*Stated task*
Could you repeat everything from "Select the 地震 skill" down to "Viewport: 1568px width, 743px height.", renaming "skill" to "ability" and leaving the rest untouched? Return only those lines.

*Records for the exercise*
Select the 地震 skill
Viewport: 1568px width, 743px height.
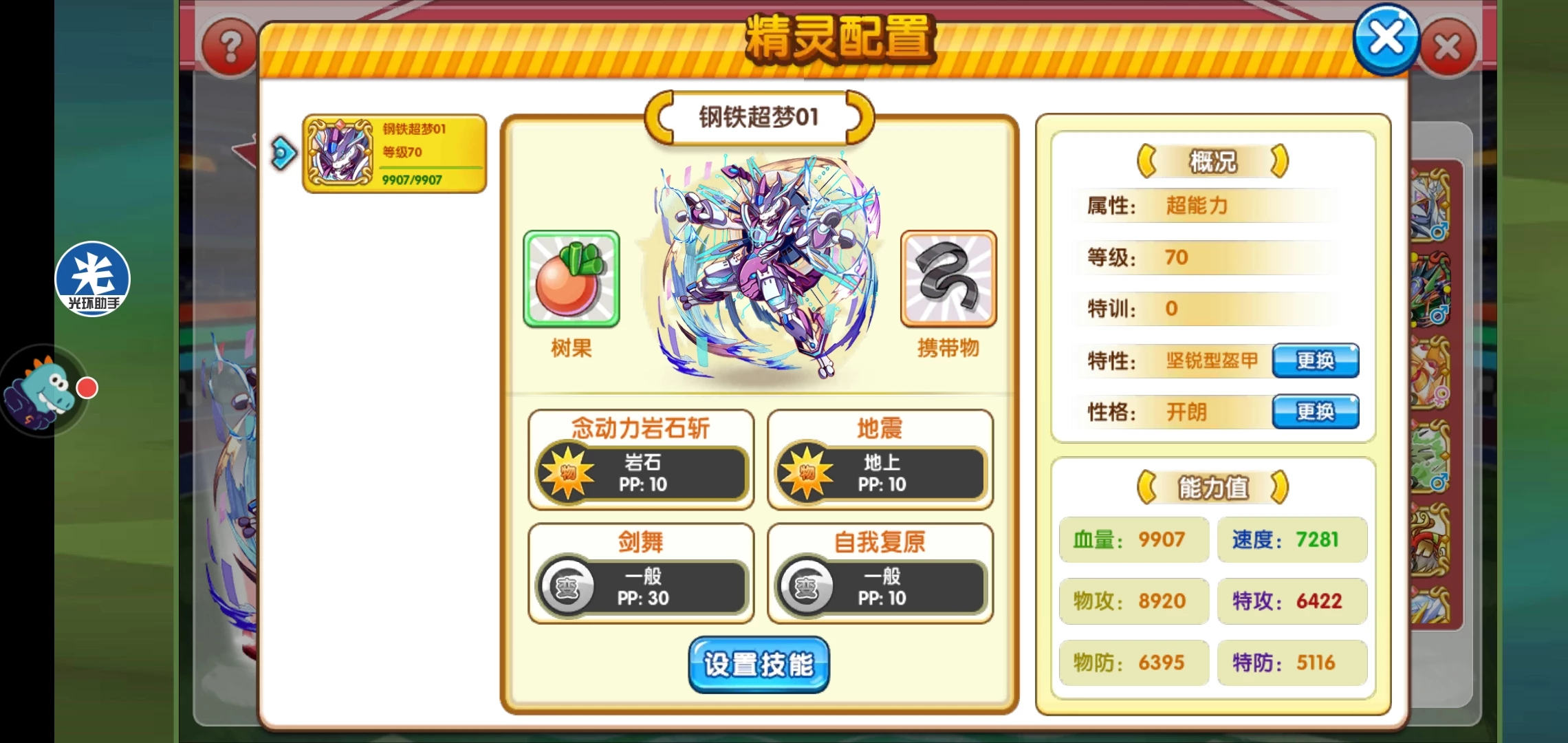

---

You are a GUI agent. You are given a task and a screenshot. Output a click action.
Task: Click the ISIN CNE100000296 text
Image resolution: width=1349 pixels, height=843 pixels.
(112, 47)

---

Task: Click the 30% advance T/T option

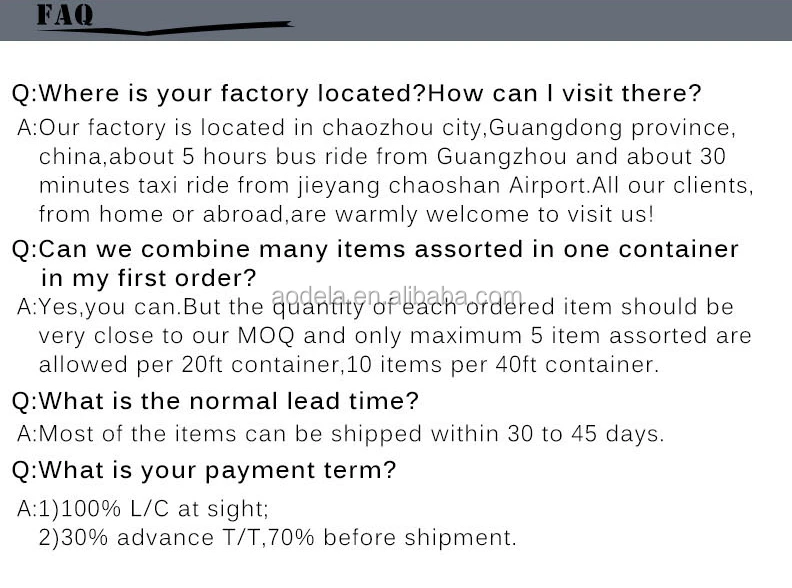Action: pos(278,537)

*Output of the task*
Select the 地震 ability
Viewport: 1568px width, 743px height.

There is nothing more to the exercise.